Cet entretien est extrait des Enquêtes du contribuable #13, octobre/ novembre 2015. Numéro épuisé. Disponible en téléchargement gratuit sur notre boutique en ligne. Bruno Riondel nous a accordé cet entretien au courant de l’été. Nous le diffusons ici dans son intégralité.
➜ Dans quel contexte avez-vous rédigé cet essai ?
Ce qui m’a conduit à écrire cet ouvrage, c’est une colère. Son origine est à trouver dans l’évolution du comportement des élèves dans les classes en 2011, lors des printemps arabes. On aurait pu penser que cela pousserait les élèves à davantage s’intéresser à la démocratie, à la République, aux libertés. Or, c’est bien l’inverse qui s’est produit. Les jeunes musulmans ont été galvanisés par la montée en puissance des partis politiques islamiques en Tunisie ou en Égypte, et cela correspond à une tendance générale en France. Il faut se souvenir que les Français d’origine tunisienne qui votaient pour les élections à la chute de Ben Ali ont porté leur voix, pour 40% d’entre eux, sur Ennahdha ! Ce chiffre est inquiétant pour des gens qui vivent depuis plusieurs années dans notre République française.

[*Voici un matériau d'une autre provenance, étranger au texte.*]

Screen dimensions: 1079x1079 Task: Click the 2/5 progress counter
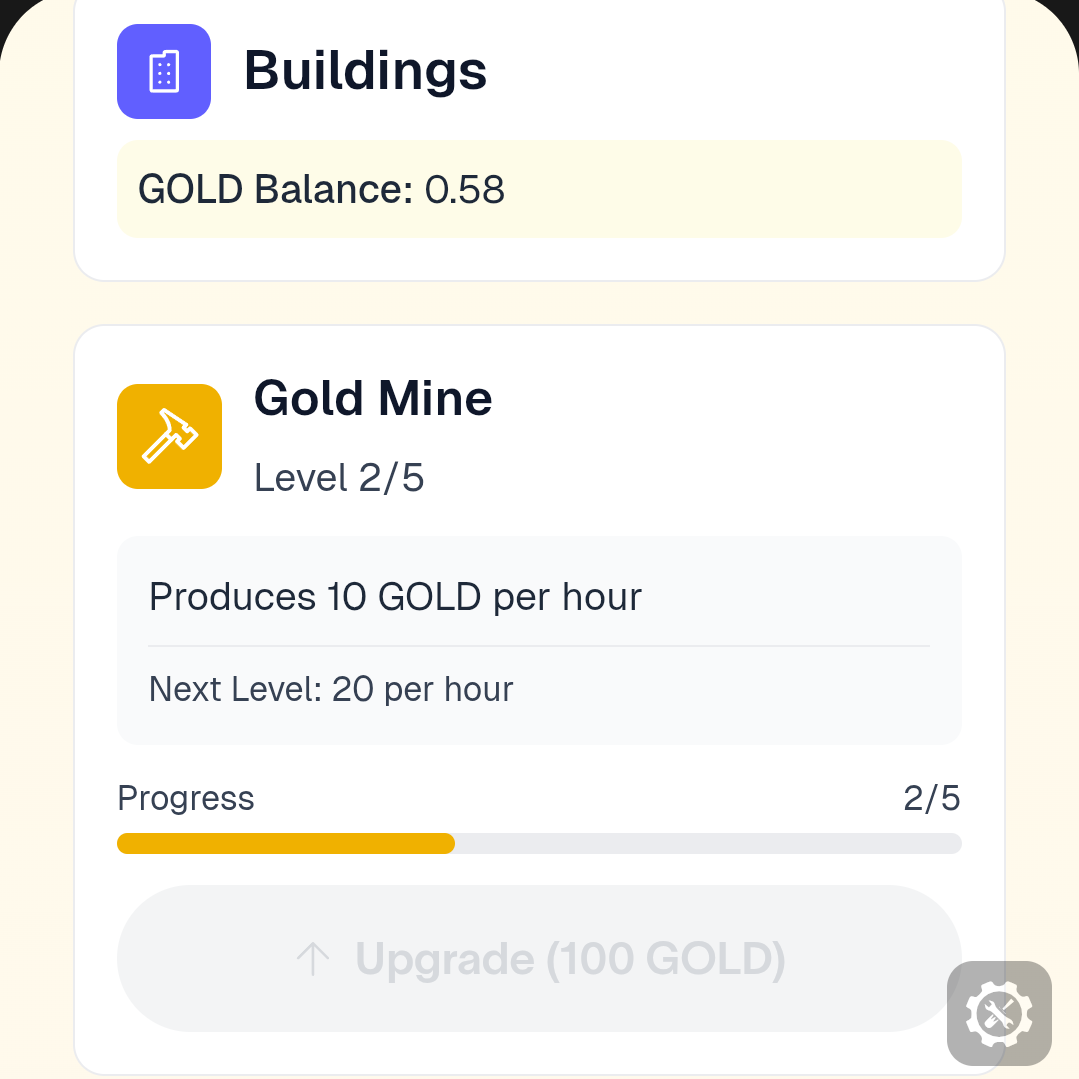931,799
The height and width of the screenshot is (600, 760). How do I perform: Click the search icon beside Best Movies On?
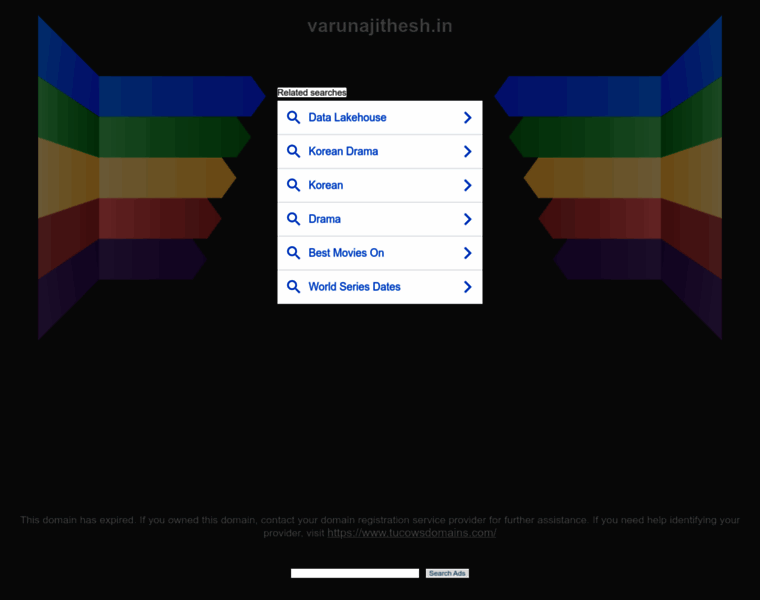293,253
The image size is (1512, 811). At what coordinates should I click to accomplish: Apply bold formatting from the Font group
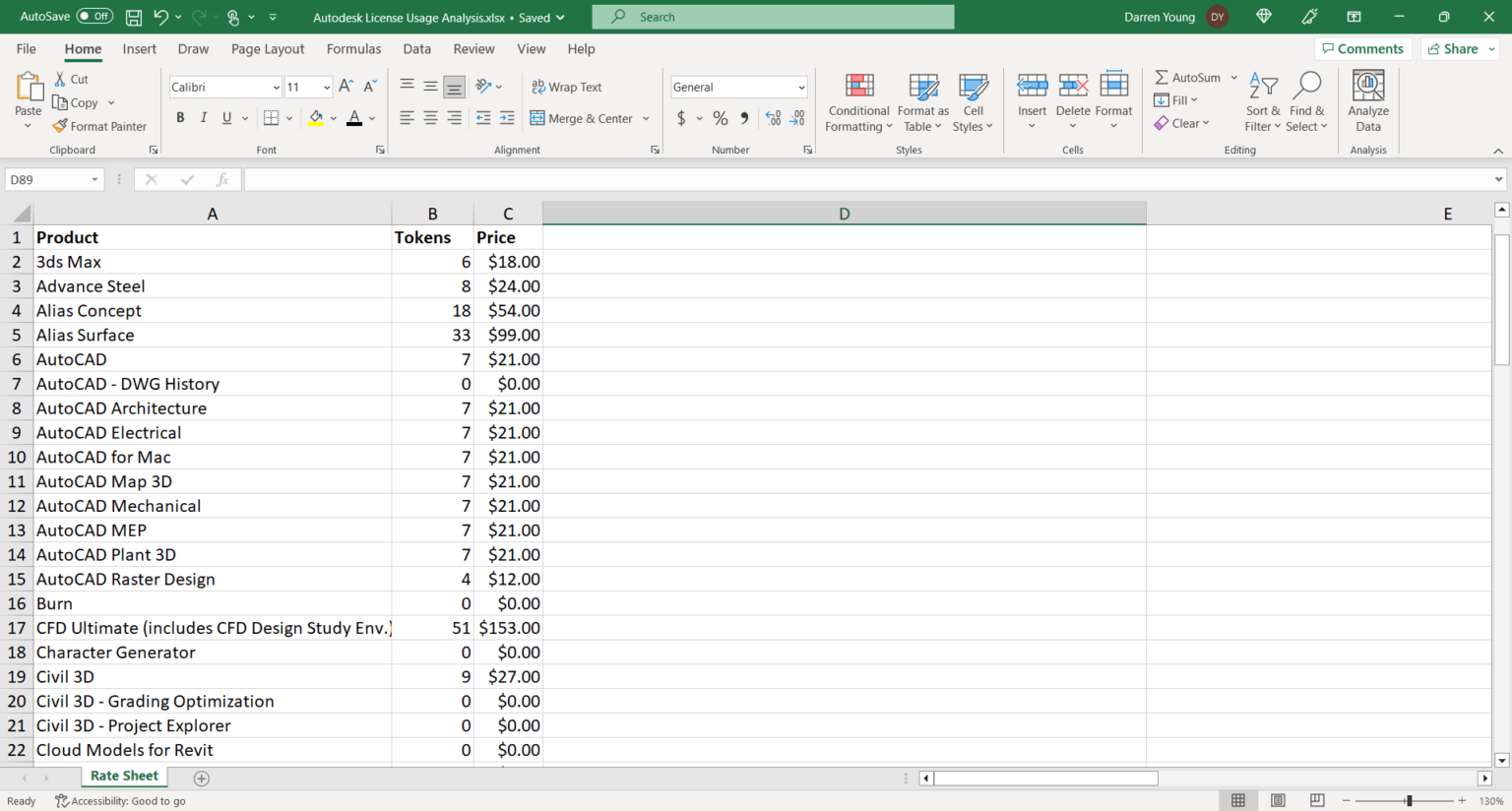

➜ Cet intérêt pour l’influence de l’islam dans les collèges et lycées français est-il vôtre depuis toujours?
J’ai voulu croire, au début de ma carrière que cette religion pouvait s’intégrer dans notre système politique et éducatif. C’était la pensée de l’époque ! Mais les réalités ressortent. A la rigueur, si la communauté musulmane était restreinte en nombre, le problème ne se poserait pas. Mais elle devient de plus en plus importante ! Du coup, les musulmans ne cherchent plus à s’intégrer. Nombreux sont ceux qui réclament le port du voile et, pour les plus jeunes, qui revendiquent la culture de leurs parents. On ne peut pas se mentir face à cette situation.
➜ Comment se comportaient ces élèves musulmans quand vous avez commencé à enseigner ?
Disons-le clairement : les jeunes étaient impeccables. Ils cherchaient à s’intégrer. De même pour leurs parents ! En réunion de parents d’élèves, ils nous soutenaient et n’hésitaient pas à nous dire « s’il le faut, engueulez mon fils ! ». La première génération avait connu la colonisation et était parfaitement intégrée.
➜ Selon vous, à partir de quel moment la situation a commencé à basculer ?
La première fois où j’ai été choqué, c’était au milieu des années 1990. Pendant un cours, j’ai entendu des propos très choquants sur la Shoah, du type « Hitler a pas fini le boulot ». Après le 11 septembre 2001, ce genre de phrases est devenu de plus en plus fréquentes ; on assiste presque à une banalisation de ce discours.
➜ Peut-on assurer un cours d’Histoire dans de telles conditions ?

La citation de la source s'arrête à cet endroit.